— RECORDS —
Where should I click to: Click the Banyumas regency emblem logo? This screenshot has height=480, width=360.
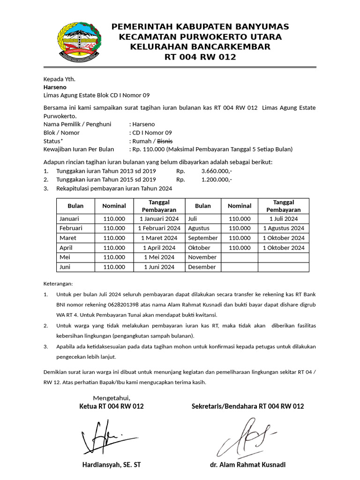pyautogui.click(x=78, y=42)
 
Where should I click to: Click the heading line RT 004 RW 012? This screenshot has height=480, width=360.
pyautogui.click(x=200, y=57)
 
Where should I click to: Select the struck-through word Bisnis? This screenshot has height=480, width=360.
pyautogui.click(x=165, y=141)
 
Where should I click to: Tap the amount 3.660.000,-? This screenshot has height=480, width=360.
pyautogui.click(x=217, y=171)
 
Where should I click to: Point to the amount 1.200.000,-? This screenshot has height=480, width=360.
pyautogui.click(x=217, y=180)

— WRITTEN TASK —
Reproduce every one of the rows above verbatim, omitting the pictures.

— WORKED ANSWER —
Where should I click to: Click the Banyumas regency emblem logo? This screenshot has height=480, width=360.
pyautogui.click(x=78, y=42)
 
Where should I click to: Click the heading line RT 004 RW 012? This screenshot has height=480, width=360.
pyautogui.click(x=200, y=57)
 
Where should I click to: Select the struck-through word Bisnis? This screenshot has height=480, width=360.
pyautogui.click(x=165, y=141)
 
Where should I click to: Tap the amount 3.660.000,-? This screenshot has height=480, width=360.
pyautogui.click(x=217, y=171)
 
Where should I click to: Point to the amount 1.200.000,-? This screenshot has height=480, width=360.
pyautogui.click(x=217, y=180)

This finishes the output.